Sometimes the inner labia are longer than the outer labia, sometimes the outer are longer than the inner.
Sometimes they’re symmetrical, sometimes they’re shaped in a way that the clitoris is visible, other times not, and so forth.
Dr. Din likens labia to earlobes: “Just as no two lobes have the same thickness, length, or color, no two vulvas and labias are the same.” (For visual evidence of this, she recommends checking out The Labia Library and The Great Wall of Vagina).
A labiaplasty can be performed if or when someone’s labia are too long. Or when someone thinks their labia are too long.
Dr. Din is quick to call out that for most people labiaplasty isn’t medically necessary. Rather, it’s a cosmetic procedure they elect to have because they’ve decided that a smaller or shorter labia minora is desirable.
She suspects this is a result of cultural messaging and media. Mainly: mainstream porn.
However, yes (!) sometimes it is medically necessary.
Dr. Norman M. Rowe, a board certified plastic surgeon, says it’s considered medically necessary if your labia get “sucked” or “tucked” into the vagina during sex. This can result in painful tears in the vulva skin.
Same goes if things like wearing underwear or a bathsuit, walking, running, biking, or even sitting are painful or irritate or chafe the vulvar skin.
Some folks are born with longer labia, but Dr. Heather J. Furnas, FACS, notes that childbirth and simply getting older can also result in labia elongation, making the procedure necessary later in life.
The American Society of Plastic Surgeons (ASPS) reports that around 10,000 labiaplasty procedures are done each year.
For a sense of comparison: The same data shows that about 215,000 people get rhinoplasties (nose jobs) a year, and 300,000 people get breast augmentations (boob jobs) each year.
You should be in good health before going under the knife. So, anyone who has a preexisting disease likely shouldn’t get one.
Dr. Furnas adds: “The patient should also be in good psychological condition. The patient who is focusing on millimeters of perfection will never be happy and isn’t a good surgical candidate.”
“While plastic surgery is a personal choice, in my opinion, most vulva owners should not get one because their vulvas are normal and beautiful the way they are,” says Dr. Din.
“Anytime you go under the knife, there are risks,” says Dr. Din.
Here, the main risks include:
- decreased vulvar sensitivity
- chronic dryness
- scarring that results in painful vaginal sex
The ASPS notes that risks also include bleeding, hematoma, and infection.
While some vulva owners elect to have a drastic reduction in labial length, if the labia are over-resected, or too much skin is removed, it can prevent the labia from doing their job: protecting the vaginal opening.
As a result, it may become easier for things to get inside the vagina and throw of the pH balance, explains Dr.
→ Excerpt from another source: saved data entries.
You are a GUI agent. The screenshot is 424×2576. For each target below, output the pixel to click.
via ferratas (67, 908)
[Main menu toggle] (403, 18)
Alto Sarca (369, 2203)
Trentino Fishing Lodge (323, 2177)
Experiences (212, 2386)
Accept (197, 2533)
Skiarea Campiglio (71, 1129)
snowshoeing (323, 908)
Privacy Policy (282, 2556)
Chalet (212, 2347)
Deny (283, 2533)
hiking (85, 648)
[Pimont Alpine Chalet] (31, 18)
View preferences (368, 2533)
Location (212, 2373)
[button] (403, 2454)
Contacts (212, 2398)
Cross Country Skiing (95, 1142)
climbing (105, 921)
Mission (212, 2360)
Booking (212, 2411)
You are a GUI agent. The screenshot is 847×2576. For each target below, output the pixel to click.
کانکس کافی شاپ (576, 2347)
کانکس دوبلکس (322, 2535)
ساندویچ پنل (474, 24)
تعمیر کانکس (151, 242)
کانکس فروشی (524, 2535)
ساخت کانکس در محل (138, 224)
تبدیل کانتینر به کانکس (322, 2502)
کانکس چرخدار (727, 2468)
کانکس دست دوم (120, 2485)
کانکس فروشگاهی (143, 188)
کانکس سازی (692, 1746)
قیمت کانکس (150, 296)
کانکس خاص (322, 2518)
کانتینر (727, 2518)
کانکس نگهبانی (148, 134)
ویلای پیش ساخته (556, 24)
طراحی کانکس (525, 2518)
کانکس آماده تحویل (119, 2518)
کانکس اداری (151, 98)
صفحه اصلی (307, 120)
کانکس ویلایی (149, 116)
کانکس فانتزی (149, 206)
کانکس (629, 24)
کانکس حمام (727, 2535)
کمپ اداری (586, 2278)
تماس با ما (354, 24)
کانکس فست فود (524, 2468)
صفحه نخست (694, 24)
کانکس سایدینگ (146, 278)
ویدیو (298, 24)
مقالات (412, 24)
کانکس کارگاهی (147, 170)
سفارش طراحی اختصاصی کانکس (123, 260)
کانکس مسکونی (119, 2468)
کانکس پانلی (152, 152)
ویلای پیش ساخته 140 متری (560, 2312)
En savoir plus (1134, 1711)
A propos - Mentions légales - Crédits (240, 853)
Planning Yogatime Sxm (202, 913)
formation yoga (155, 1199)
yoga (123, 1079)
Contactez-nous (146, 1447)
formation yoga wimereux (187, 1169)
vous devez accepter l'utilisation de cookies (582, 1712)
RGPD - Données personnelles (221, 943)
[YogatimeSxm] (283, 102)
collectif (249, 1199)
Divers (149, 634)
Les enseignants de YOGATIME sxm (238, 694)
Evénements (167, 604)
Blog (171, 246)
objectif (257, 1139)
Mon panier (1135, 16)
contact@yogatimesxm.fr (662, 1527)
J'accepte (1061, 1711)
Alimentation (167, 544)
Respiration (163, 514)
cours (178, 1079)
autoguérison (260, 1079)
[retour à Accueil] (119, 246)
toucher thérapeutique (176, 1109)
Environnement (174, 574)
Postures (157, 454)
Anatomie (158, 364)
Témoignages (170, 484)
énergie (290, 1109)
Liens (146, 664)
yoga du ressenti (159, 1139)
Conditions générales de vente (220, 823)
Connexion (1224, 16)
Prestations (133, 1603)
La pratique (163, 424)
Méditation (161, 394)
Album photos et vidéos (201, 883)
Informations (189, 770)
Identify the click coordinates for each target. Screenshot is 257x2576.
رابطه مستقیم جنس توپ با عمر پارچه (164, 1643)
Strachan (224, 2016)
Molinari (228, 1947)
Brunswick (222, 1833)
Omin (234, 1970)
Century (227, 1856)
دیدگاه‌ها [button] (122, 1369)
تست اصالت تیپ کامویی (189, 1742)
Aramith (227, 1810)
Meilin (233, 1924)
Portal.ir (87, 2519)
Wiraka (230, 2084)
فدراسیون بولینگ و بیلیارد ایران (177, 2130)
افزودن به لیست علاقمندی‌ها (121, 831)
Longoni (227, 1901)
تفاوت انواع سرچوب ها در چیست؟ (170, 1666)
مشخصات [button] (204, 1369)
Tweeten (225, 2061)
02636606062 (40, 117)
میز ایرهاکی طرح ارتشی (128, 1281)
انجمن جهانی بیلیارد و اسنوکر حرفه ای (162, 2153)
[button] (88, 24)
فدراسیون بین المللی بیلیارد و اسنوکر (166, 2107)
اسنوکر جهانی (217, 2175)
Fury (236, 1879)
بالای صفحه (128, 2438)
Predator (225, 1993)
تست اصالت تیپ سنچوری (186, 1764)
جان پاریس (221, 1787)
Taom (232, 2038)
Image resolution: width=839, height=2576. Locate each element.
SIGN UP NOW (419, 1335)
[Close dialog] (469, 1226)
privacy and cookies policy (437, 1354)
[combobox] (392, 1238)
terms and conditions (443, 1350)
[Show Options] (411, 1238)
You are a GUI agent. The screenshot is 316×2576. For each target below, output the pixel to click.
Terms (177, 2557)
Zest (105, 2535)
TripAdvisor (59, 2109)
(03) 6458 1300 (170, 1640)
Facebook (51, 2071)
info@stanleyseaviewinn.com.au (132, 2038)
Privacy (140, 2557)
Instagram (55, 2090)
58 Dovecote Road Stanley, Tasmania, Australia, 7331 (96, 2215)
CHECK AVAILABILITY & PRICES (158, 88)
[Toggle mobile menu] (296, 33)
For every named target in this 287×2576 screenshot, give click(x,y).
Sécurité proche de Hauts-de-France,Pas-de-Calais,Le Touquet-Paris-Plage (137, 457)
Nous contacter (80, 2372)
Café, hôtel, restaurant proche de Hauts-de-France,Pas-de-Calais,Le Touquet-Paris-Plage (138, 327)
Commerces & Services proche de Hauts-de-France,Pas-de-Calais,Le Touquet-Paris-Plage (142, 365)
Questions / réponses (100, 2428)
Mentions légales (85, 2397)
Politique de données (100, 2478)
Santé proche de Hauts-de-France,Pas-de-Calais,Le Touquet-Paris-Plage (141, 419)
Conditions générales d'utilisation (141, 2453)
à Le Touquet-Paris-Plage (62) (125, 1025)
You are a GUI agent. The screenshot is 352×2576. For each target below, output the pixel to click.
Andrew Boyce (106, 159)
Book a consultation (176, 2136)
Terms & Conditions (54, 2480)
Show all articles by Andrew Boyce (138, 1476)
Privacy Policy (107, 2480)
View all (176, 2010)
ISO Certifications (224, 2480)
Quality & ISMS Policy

Rowe. This could result in more vaginal infections.
Most labiaplasties do as they’re intended to do: shorten the labia.
So folks who elect to get the procedure because their OG labia were getting twisted, tugged, or tearing will find relief, says Dr. Furnas. “These patients often call the surgery life-changing,” she says.
According to a 2014 study, 91 percent of people who had the procedure felt “more satisfied” with their genital appearance afterwards and concluded that “labiaplasty is effective in improving genital appearance and sexual satisfaction.”
Worth adding: The procedure is still new enough that there’s no data on how things like menopause and childbirth affect the results obtained by the labiaplasty.
Both plastic surgeons and gynecologists perform labiaplasties.
Generally speaking, a gynecologist should be your first stop because they’ll be able to talk to you about whether or not your labia are “normal” — and if not, they’re better-suited to talk to you about all your options.
From there, they’ll be able to connect you with someone who regularly performs labiaplasties, if they don’t themselves.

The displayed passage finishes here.